Scientists have created the most detailed maps yet of how the human genome folds and reorganizes inside cells, revealing a hidden layer of genetic regulation that unfolds across space and time. Credit: Shutterstock

The research represents a major step forward in revealing how the three dimensional form of DNA shapes the way human biology functions.

In a major step toward understanding how the physical form of DNA shapes human biology, researchers at Northwestern University working with the 4D Nucleome Project have created the most comprehensive maps yet of the genome’s three-dimensional organization over time and space. The work is described in a new study published in Nature.

The research, based on experiments in human embryonic stem cells and fibroblasts, provides an expansive picture of how genes interact with one another, fold into complex structures, and shift their positions as cells carry out normal functions and divide. The study was co-led by Feng Yue, the Duane and Susan Burnham Professor of Molecular Medicine in the Department of Biochemistry and Molecular Genetics.

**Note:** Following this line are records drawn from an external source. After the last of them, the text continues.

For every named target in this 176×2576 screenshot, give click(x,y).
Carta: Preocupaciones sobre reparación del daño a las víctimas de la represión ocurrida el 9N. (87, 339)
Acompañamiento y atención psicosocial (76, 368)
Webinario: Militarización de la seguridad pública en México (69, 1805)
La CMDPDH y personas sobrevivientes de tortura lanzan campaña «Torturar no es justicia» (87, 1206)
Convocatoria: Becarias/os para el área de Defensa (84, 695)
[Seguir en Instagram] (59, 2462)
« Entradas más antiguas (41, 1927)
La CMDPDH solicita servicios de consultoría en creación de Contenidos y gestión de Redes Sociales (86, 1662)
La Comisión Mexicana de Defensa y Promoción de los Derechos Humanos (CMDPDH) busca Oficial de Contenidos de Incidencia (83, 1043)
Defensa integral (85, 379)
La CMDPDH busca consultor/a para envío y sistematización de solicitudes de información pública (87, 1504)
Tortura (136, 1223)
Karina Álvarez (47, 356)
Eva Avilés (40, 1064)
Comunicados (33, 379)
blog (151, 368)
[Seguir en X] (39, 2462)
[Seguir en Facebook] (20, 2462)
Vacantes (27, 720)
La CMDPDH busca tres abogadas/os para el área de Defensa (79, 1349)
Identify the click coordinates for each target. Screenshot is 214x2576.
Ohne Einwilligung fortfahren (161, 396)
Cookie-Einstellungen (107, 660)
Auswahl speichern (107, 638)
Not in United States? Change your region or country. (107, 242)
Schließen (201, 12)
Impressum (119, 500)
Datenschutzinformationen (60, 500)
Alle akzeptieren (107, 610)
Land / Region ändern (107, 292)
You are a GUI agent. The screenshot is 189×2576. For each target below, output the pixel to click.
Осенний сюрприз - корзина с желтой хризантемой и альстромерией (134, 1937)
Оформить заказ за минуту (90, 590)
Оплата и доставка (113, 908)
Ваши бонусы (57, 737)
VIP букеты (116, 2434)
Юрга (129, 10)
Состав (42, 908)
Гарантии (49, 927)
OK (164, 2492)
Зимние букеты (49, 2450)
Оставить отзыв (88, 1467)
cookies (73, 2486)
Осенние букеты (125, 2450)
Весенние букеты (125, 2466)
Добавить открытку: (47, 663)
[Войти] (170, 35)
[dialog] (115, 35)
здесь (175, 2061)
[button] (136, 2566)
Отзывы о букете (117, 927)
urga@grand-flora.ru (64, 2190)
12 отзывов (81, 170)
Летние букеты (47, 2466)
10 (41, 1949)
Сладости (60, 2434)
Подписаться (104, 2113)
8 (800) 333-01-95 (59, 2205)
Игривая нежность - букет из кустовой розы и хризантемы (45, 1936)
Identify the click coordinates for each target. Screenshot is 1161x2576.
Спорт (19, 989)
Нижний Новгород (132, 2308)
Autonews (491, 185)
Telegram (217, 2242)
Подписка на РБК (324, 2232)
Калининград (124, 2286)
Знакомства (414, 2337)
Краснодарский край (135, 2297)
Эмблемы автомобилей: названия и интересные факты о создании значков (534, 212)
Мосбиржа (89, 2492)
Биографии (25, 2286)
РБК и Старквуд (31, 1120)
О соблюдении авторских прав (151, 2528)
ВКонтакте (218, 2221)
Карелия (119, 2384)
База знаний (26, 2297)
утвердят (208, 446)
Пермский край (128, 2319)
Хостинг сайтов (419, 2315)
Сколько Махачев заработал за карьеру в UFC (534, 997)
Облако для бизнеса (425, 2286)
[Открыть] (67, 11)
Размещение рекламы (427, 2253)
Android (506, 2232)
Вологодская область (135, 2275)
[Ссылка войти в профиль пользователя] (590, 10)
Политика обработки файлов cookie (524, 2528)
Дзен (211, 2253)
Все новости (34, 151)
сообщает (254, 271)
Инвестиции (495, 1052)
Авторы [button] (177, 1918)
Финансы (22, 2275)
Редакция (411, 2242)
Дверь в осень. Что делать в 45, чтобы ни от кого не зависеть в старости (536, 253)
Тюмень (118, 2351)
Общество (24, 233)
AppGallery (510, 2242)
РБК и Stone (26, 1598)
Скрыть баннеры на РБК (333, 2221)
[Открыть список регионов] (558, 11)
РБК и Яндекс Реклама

“Understanding how the genome folds and reorganizes in three dimensions is essential to understanding how cells function,” said Yue, who is also director of the Center for Advanced Molecular Analysis and founding director of the Center for Cancer Genomics at the Robert H. Lurie Comprehensive Cancer Center of Northwestern University. “These maps give us an unprecedented view of how genome structure helps regulate gene activity in space and time.”

Inside the cell nucleus, DNA does not remain stretched out in a simple, linear form. Instead, it folds into loops and distinct regions that bring distant sections of the genome into close contact. These physical arrangements help control which genes are active or silent, shaping processes such as development, cell identity, and disease.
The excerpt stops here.